Lucrece’s complaint is also wholly conventional in substance, but contrast and antithesis again give a vitality to her grief as she rationalizes her suicide as not the destruction of her soul but the only way to restore her honor. The imagistic alternations from day to night, clear to cloudy, reflect her anguish and the difficulty of her decision.
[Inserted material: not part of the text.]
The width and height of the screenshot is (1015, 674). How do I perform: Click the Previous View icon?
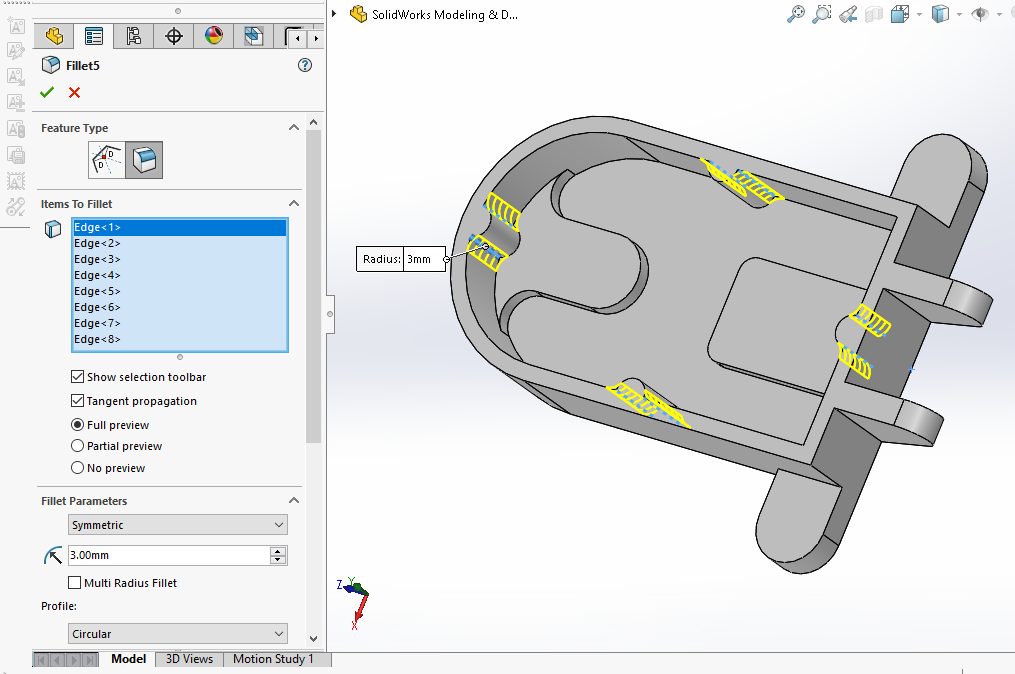(848, 14)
The poem’s structure suggests that the exploration and decoration of conventional themes concerning lust and honor are the main intent. The Rape of Lucrece centers on the mental states and moral attitudes of the characters immediately before and after the crucial action. The rape is a premise for the reflections, the suicide a logical result. The set speeches are reinforced by free authorial moralizing. Significant digressions, like the long physical description of Lucrece and her extended apostrophe to Opportunity, further elaborate the main themes. The longest and most effective digression is Lucrece’s contemplation of the Troy painting. The opportunities for finding correlatives are fully exploited. The city of Troy is apt, because it has been brought to destruction by a rape, and Paris is the perfect example of the selfishness of lust. Sinon, whose honest exterior belies his treachery, reminds Lucrece of the contrast between appearance and reality, nobility and baseness, that she had noted in Tarquin. The whole digression, which repeats by means of allusion, is ornamental rather than explanatory.

The severe paring of the plot further reveals Shakespeare’s main concern. Collatine, the offended husband, appears only briefly, suffers silently, and does not even personally initiate the revenge; he does not intrude on the crucial issues. The bloodthirstiness of Lucrece’s plea for revenge is another sign that elucidation of character is unimportant compared to the beautiful expression of moral imperatives. The revenge itself is, mysteriously, instigated by Brutus (an action that makes more sense in other versions of the tale) and is carried out perfunctorily in a few closing lines, because it is secondary to the themes of the poem.

Regardless of its moral earnestness and occasional tedium, The Rape of Lucrece is gorgeously ornamented with figures of speech, especially alliteration and assonance, and with figures of thought that please more for their brilliance of execution than their depth of conception. The Rape of Lucrece is, like Venus and Adonis, a rhetorical showpiece.